Measuring under realistic load
A single-request benchmark tells you almost nothing about a production system, because the tradeoff only appears under concurrency. Always test with a request mix and arrival pattern that resemble production, including bursty arrivals. Watch tail latency, not just the average, since the slowest few percent of requests often define user satisfaction and any latency commitments you have made.
Streaming changes the perception of latency
For interactive products, the metric users actually feel is often time to first token, not total time. Streaming tokens to the client as they are produced means the user sees a response begin almost immediately, even if the full answer takes several seconds to finish. This decouples perceived responsiveness from total generation time and lets you tolerate a slightly slower per-token pace without users noticing. If your product streams, prioritize a fast first token and a steady stream over raw end-to-end speed, because a response that starts instantly and flows smoothly feels faster than one that arrives all at once after a pause.
Hardware and model choices move the curve
Tuning batch size shifts where you sit on the throughput-versus-latency curve, but the shape of the curve itself is set by your model and hardware. A smaller or quantized model generates tokens faster, improving both latency and throughput at some quality cost. A GPU with higher memory bandwidth produces tokens faster because generation is frequently bound by how quickly weights and cache can be read. So before you wring the last few percent out of batch tuning, confirm the model size and hardware are appropriate for your target, since those decisions set the ceiling that tuning operates beneath.
A checklist for picking the right metric
- Is a human waiting in real time? Optimize latency, specifically time to first token.
- Is the work offline and deadline-free? Optimize throughput and cost per token.
- Does the product stream responses? Prioritize first-token speed and a steady token stream.
- Are you bound by a latency commitment? Treat tail latency, not average, as the constraint.

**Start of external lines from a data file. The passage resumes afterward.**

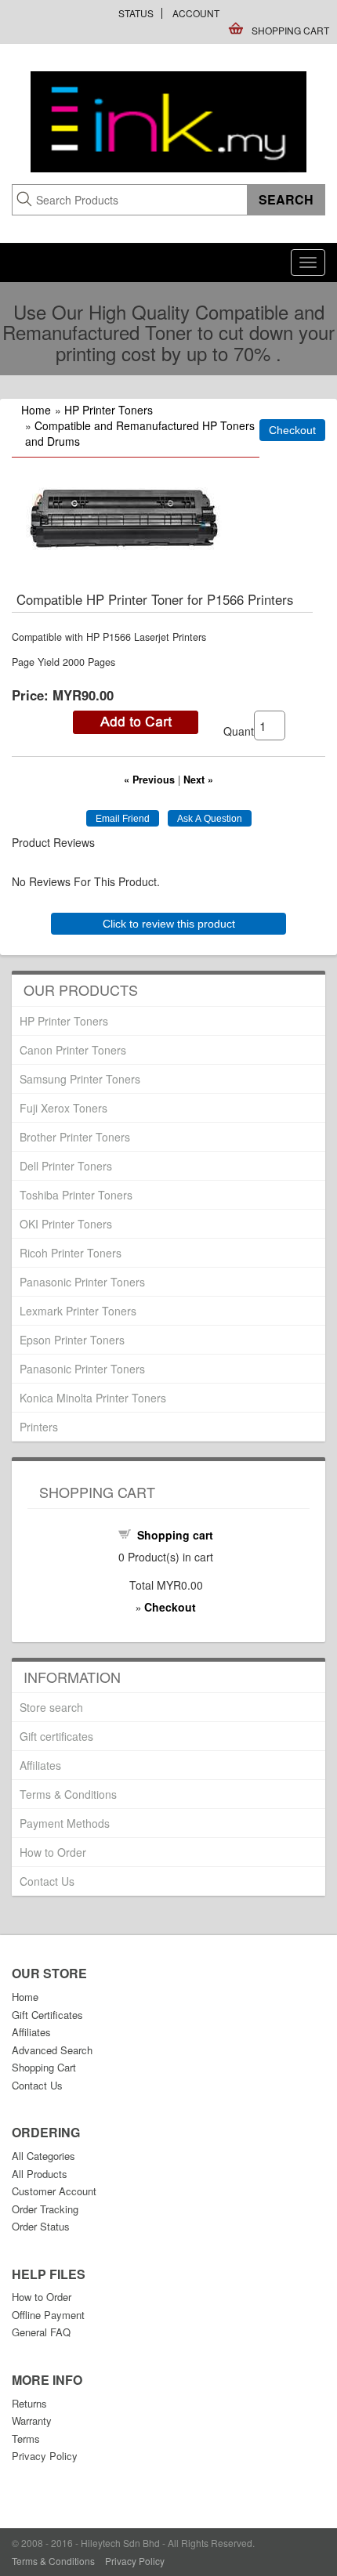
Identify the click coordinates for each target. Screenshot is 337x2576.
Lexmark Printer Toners (78, 1311)
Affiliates (40, 1765)
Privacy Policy (45, 2455)
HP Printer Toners (108, 410)
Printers (39, 1427)
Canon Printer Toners (73, 1050)
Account (195, 13)
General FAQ (41, 2332)
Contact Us (47, 1881)
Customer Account (54, 2190)
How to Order (53, 1852)
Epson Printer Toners (72, 1340)
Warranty (32, 2420)
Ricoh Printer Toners (70, 1253)
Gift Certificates (47, 2014)
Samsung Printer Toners (80, 1079)
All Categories (43, 2155)
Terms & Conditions (68, 1794)
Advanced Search (52, 2049)
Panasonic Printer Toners (82, 1282)
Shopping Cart (290, 30)
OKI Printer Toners (66, 1224)
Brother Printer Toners (75, 1137)
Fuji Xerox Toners (63, 1108)
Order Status (41, 2226)
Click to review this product (169, 923)
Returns (29, 2403)
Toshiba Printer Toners (76, 1195)
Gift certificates (56, 1736)
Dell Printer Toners (66, 1166)
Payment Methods (65, 1823)
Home (36, 410)
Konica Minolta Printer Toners (93, 1398)
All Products (39, 2173)
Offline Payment (48, 2314)
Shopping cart (175, 1535)
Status (136, 13)
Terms (26, 2438)
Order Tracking (45, 2209)
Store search (51, 1707)
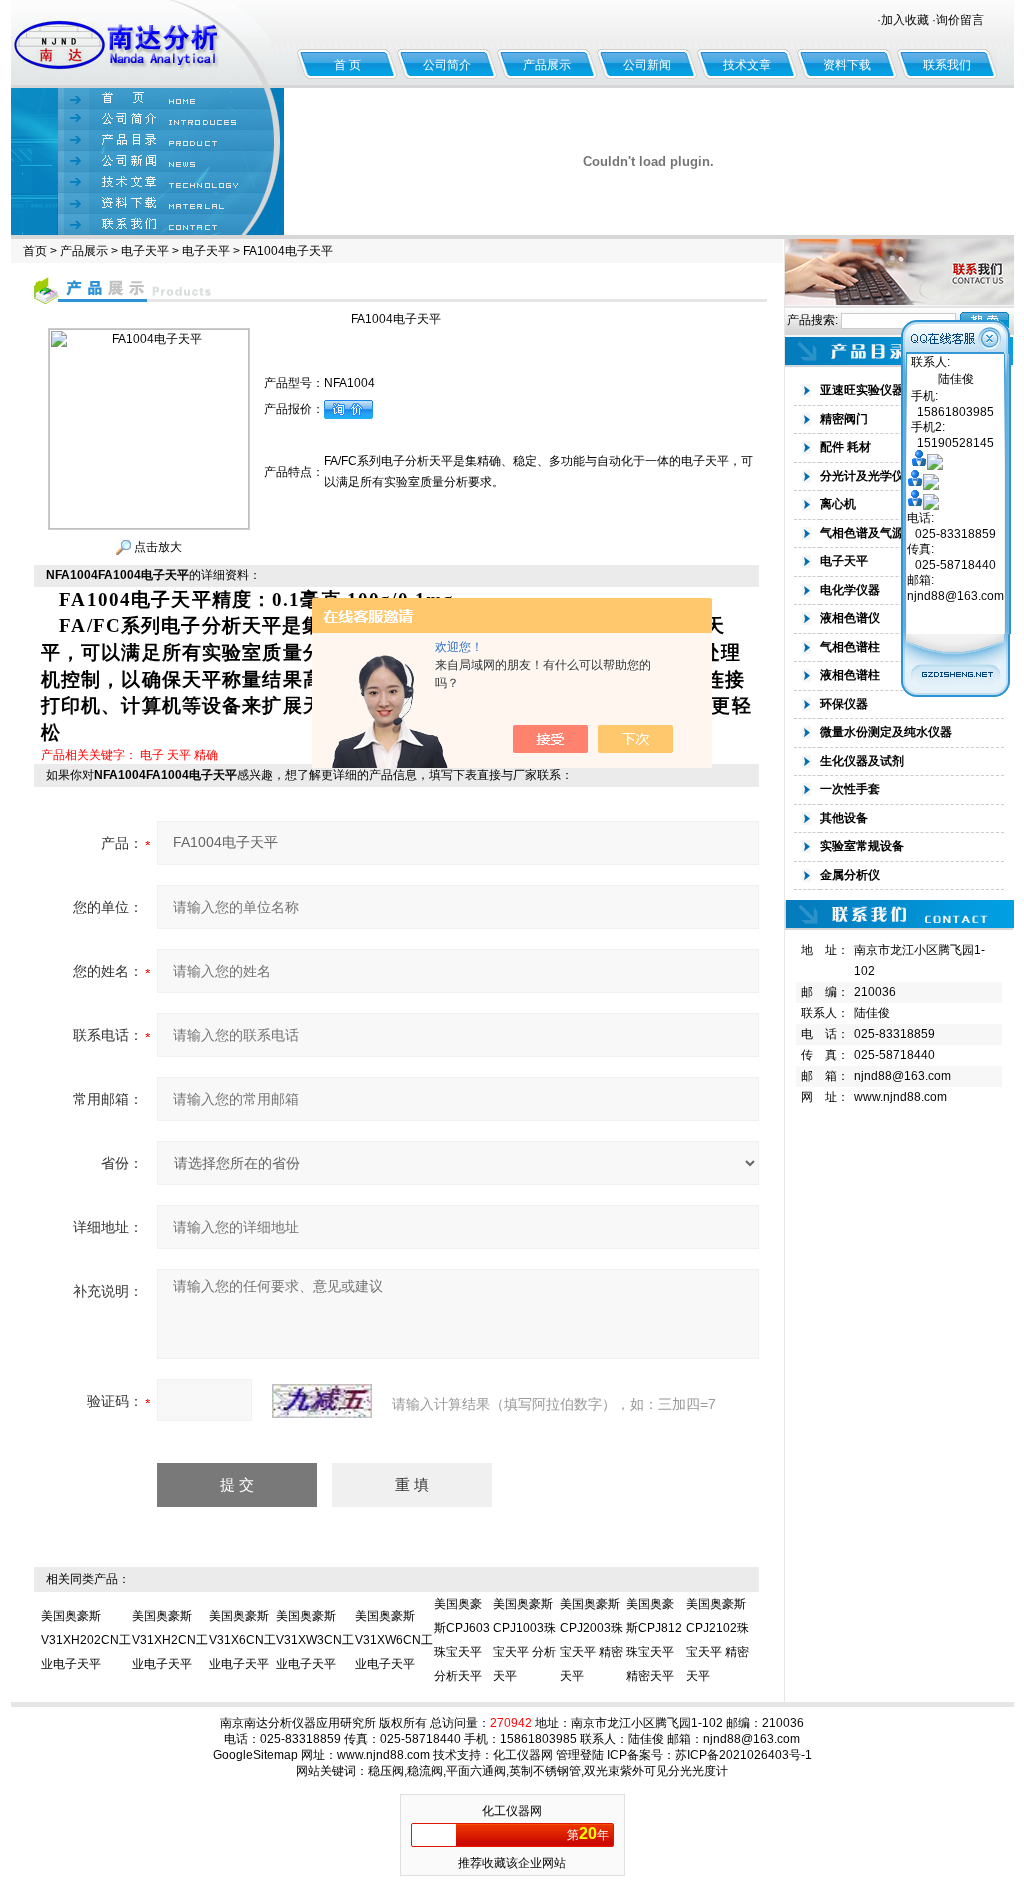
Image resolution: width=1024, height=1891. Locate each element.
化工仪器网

- Have you changed model or hardware? Re-measure, because the curve shifted.
Conclusion
Throughput and latency are two ends of the same lever, and batch size is the hand on it. Interactive products should optimize first-token and per-token latency and accept a higher cost per token, while offline pipelines should pack batches for maximum throughput and lowest cost. The expensive mistake is optimizing whichever metric is easiest to measure rather than the one your users feel. Define the target, load test honestly under realistic concurrency, and tune batch size and replica count to hit the number that actually matters for your workload.